A surprise decline in retail sales in January, however, may have limited the dollar's rise.

"Retail Sales truly disappointed," said Juan Perez, senior FX trader and strategist at Tempus in Washington. "They kept the dollar from blowing up after stellar CPI. People need to be buying things in order for the economy to grow and it seems like we're lacking on that."

The dollar index reached a session high of 90.124 following the inflation report, before paring some of those gains.

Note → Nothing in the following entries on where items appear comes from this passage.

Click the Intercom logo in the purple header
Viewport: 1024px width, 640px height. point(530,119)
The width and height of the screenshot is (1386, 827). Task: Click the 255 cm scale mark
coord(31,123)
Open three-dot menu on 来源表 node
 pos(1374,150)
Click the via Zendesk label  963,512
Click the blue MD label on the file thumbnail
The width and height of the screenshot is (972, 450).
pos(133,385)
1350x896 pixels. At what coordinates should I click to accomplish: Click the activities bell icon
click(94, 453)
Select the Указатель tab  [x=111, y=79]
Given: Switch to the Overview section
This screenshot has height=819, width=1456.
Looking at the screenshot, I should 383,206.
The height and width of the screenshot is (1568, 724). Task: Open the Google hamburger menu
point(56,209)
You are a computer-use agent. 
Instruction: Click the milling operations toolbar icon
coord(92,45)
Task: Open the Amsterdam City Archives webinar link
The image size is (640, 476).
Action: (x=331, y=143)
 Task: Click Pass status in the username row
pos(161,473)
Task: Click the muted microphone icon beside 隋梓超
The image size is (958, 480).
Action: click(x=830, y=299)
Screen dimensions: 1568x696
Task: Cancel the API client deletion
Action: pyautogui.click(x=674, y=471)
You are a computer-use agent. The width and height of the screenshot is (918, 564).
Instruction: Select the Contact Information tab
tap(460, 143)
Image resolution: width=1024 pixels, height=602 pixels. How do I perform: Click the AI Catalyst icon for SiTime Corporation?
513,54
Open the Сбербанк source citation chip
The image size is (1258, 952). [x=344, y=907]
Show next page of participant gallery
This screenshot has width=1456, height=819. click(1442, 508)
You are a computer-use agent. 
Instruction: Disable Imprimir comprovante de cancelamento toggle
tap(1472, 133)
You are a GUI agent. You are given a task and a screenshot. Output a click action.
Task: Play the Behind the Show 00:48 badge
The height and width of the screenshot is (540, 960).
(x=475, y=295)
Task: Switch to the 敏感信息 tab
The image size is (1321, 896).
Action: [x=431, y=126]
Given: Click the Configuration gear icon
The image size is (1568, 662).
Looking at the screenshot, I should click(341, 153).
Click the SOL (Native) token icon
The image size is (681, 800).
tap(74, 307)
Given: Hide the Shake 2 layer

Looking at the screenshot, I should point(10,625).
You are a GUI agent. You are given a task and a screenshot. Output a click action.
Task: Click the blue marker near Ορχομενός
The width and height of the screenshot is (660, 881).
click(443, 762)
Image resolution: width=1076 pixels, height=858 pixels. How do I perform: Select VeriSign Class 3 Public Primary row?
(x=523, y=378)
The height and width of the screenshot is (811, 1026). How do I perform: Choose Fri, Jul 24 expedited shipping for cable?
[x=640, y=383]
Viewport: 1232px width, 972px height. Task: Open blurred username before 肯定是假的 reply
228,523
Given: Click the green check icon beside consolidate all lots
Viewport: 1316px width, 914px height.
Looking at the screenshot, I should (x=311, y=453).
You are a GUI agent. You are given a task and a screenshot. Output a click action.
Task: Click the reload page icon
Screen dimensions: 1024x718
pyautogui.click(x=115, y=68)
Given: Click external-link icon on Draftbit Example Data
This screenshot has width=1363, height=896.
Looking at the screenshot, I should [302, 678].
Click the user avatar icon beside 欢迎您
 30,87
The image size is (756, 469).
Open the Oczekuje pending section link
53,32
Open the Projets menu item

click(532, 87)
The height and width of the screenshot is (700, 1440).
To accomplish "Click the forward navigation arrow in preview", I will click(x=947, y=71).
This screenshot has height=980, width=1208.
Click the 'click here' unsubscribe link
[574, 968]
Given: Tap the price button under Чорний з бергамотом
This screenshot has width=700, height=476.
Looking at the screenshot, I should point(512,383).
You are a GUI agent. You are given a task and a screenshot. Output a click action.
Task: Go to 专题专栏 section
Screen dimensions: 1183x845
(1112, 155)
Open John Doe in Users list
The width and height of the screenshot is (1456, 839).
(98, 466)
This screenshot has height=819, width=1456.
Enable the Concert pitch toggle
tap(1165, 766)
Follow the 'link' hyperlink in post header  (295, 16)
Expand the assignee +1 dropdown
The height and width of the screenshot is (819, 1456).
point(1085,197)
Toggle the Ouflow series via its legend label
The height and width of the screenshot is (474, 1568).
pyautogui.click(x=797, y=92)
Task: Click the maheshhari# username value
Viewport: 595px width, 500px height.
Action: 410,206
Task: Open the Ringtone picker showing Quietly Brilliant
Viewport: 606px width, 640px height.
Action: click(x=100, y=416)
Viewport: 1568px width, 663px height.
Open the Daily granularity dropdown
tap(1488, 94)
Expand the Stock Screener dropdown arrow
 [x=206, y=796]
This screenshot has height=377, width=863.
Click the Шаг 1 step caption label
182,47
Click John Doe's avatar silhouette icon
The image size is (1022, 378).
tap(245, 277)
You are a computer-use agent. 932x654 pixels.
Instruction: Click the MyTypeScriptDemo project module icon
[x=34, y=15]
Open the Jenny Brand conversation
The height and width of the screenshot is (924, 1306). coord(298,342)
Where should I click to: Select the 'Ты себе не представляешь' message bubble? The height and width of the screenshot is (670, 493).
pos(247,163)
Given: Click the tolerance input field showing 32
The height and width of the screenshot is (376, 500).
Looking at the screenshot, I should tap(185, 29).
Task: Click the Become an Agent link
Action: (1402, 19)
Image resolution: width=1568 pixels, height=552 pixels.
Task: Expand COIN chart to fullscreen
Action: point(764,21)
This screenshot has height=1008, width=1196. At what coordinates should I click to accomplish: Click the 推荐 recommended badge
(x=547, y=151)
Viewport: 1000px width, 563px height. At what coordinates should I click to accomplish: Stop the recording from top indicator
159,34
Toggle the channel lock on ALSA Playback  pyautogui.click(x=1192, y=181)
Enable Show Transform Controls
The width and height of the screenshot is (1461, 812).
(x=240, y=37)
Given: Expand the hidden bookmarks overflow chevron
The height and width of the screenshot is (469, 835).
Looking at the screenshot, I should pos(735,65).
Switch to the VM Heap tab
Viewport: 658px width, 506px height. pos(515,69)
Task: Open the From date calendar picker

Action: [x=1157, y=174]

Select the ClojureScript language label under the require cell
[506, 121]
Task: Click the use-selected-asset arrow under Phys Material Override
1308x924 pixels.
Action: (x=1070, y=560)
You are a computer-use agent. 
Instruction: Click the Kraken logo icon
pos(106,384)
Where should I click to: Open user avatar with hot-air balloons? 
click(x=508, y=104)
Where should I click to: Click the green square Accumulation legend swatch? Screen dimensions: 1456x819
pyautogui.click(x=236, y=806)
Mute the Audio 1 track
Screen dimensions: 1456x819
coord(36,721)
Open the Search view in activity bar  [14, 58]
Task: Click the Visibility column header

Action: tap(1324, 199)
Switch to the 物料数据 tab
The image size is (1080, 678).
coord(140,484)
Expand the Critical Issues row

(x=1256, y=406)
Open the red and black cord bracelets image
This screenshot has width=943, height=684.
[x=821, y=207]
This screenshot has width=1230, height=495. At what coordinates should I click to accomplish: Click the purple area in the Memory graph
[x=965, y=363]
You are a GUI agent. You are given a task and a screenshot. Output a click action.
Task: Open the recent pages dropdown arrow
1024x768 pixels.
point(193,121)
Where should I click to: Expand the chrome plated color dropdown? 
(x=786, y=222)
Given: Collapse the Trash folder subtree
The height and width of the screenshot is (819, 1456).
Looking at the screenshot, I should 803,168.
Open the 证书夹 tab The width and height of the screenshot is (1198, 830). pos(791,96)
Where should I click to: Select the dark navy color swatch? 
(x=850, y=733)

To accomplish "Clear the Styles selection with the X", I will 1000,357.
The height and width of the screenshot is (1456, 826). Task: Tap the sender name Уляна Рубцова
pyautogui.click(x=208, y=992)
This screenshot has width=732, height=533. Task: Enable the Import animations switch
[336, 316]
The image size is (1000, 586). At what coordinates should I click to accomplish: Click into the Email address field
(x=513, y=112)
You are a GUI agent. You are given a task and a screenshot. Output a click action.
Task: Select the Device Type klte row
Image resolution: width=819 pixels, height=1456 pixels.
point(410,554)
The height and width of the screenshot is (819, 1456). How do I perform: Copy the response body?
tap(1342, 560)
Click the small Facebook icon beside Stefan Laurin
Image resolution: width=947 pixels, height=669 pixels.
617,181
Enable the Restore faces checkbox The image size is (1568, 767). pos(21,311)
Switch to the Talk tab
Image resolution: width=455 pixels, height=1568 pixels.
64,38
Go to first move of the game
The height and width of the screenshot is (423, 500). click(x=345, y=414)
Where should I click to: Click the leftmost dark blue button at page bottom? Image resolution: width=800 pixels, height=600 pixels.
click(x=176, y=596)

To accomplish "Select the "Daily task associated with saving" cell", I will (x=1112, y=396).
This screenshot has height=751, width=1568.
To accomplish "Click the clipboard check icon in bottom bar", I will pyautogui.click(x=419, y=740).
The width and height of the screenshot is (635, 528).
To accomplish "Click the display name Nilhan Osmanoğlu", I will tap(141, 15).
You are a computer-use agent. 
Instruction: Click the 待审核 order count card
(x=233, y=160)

The dollar last traded down 0.56 percent at 89.20.

The euro gained 0.57 percent against the dollar to $1.2421, still off the lows of $1.2206 hit on Friday.

The yen rose as much as 0.75 percent to 107.01, its highest since November 2016 versus the dollar as investors sought safety in the currency amid Japanese equity market falls.

Worries about rising inflationary pressures - and the need for central banks to tackle them - sent markets into a tailspin this month.

Swedish crown gives up gains

The Swedish crown rose as much as 0.4 percent to trade at 9.8750 crowns per euro, before giving up all of its gains.

The Swedish currency has fallen steadily since 2015, but the Riksbank considers the currency overvalued during a period of extraordinarily loose monetary policy in which official interest rates have been left sub-zero and below those of the euro zone.

"We should see this from the perspective that Sweden's central bank...is still very dovish and very cautious not to move too aggressively ahead of theEuropean Central Bank," said Jan Bylov, Jyske bank strategist in Copenhagen.

"The Swedish crown is also being held back by less risk appetite following last week's equity rout, so people are cautious."